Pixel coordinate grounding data
+===+
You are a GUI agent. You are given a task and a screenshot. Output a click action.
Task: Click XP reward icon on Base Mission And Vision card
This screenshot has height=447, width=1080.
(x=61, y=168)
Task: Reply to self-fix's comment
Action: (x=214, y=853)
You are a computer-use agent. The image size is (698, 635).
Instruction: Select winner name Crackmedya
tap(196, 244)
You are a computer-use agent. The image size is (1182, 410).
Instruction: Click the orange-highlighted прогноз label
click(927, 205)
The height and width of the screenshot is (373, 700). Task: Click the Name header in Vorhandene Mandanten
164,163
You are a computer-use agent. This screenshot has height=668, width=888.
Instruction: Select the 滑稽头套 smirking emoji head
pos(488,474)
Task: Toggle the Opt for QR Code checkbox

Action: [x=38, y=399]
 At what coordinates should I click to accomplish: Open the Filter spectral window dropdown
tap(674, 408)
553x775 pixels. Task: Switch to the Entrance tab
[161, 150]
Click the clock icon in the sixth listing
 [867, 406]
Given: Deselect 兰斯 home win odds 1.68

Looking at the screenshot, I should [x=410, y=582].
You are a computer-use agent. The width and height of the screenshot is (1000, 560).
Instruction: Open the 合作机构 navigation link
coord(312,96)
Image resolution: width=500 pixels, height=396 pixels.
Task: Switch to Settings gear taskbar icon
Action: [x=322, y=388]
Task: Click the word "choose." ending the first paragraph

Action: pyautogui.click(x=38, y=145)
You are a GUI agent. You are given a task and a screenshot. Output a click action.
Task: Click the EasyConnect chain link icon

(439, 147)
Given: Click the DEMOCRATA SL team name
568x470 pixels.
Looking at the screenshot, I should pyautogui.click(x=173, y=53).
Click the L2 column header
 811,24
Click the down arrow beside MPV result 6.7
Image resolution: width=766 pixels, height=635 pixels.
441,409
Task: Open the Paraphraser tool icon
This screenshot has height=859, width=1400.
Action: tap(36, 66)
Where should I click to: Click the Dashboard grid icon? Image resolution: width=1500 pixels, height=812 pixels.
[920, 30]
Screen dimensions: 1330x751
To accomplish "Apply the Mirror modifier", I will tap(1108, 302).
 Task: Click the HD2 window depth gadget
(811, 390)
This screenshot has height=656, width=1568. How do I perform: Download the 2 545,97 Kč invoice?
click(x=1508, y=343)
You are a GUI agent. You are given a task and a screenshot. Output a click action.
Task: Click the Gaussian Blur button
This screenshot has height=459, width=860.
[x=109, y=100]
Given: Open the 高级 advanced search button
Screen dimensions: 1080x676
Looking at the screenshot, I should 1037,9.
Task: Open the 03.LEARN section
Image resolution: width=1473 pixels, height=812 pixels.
+===+
REQUIRED ACTION >>
Every line from the one containing "This screenshot has height=459, width=860." through the last line of the entries must be written out verbatim, and no other line.

RESPONSE BELOW >>
This screenshot has height=459, width=860.
[x=109, y=100]
Given: Open the 高级 advanced search button
Screen dimensions: 1080x676
Looking at the screenshot, I should 1037,9.
Task: Open the 03.LEARN section
Image resolution: width=1473 pixels, height=812 pixels.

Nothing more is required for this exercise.